[WHAT YOU SHOULD DO]: Down to the last line, write out the entries below exactly and omit all pictures.

-- RECORDS FOR THIS TASK follows --

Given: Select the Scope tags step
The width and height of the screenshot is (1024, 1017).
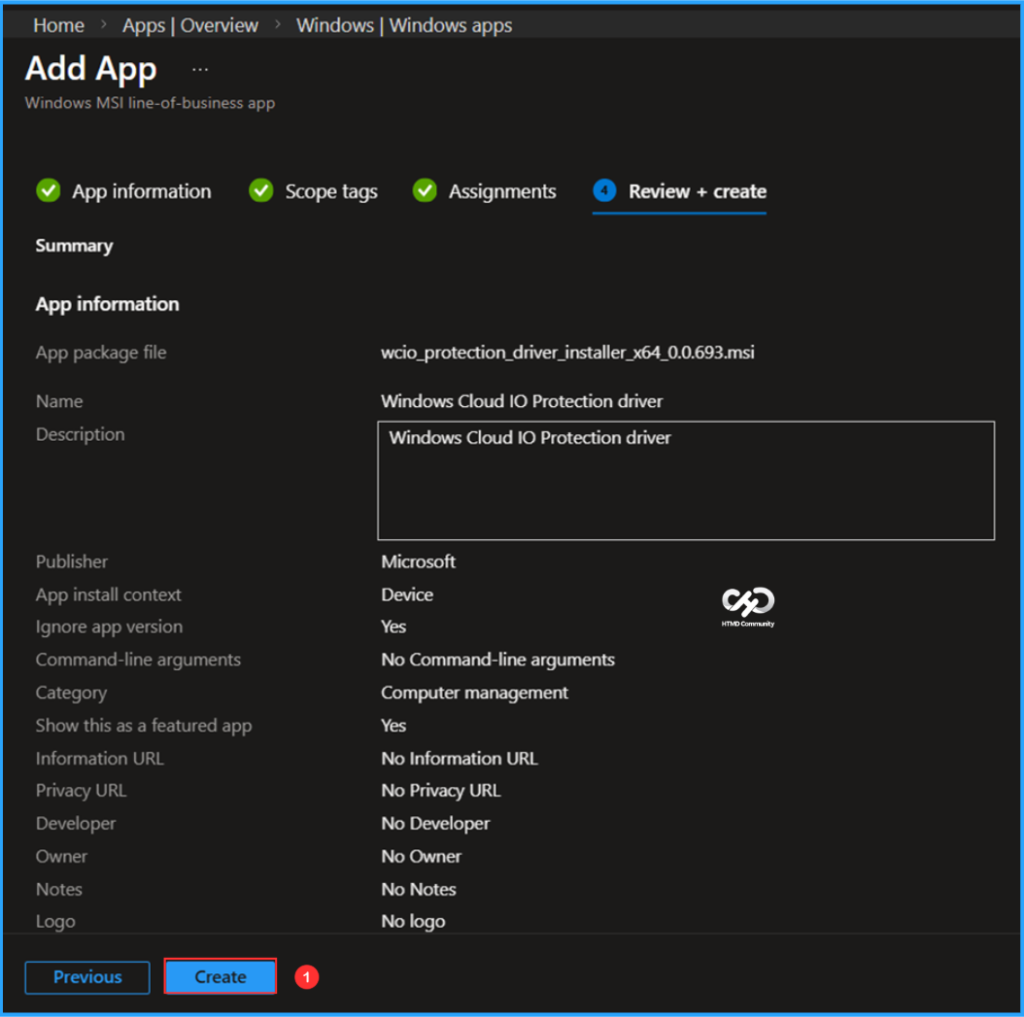Looking at the screenshot, I should [330, 191].
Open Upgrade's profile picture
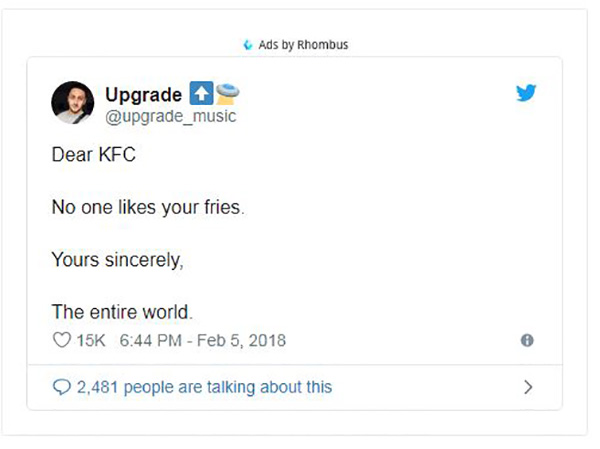This screenshot has height=449, width=600. click(x=73, y=103)
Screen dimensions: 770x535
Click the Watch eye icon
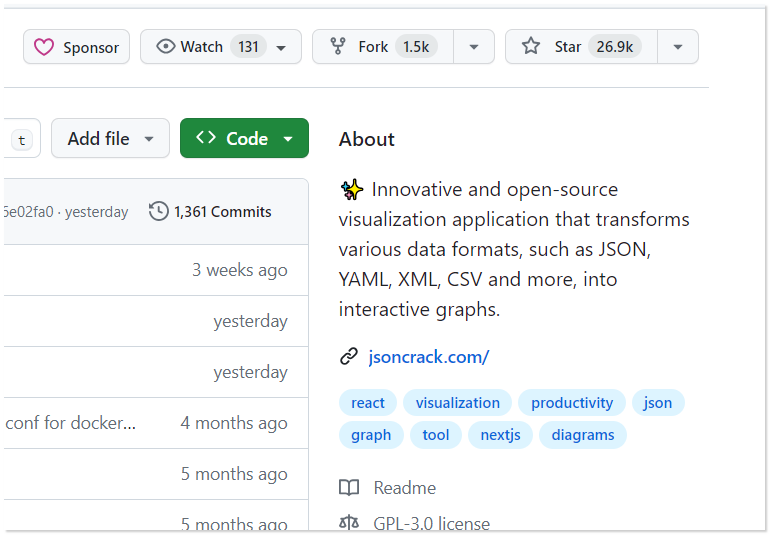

-- RECORDS FOR THIS TASK concluded --

[ANSWER SECTION]:
Given: Select the Scope tags step
The width and height of the screenshot is (1024, 1017).
Looking at the screenshot, I should [330, 191].
Open Upgrade's profile picture
This screenshot has height=449, width=600. click(x=73, y=103)
Screen dimensions: 770x535
Click the Watch eye icon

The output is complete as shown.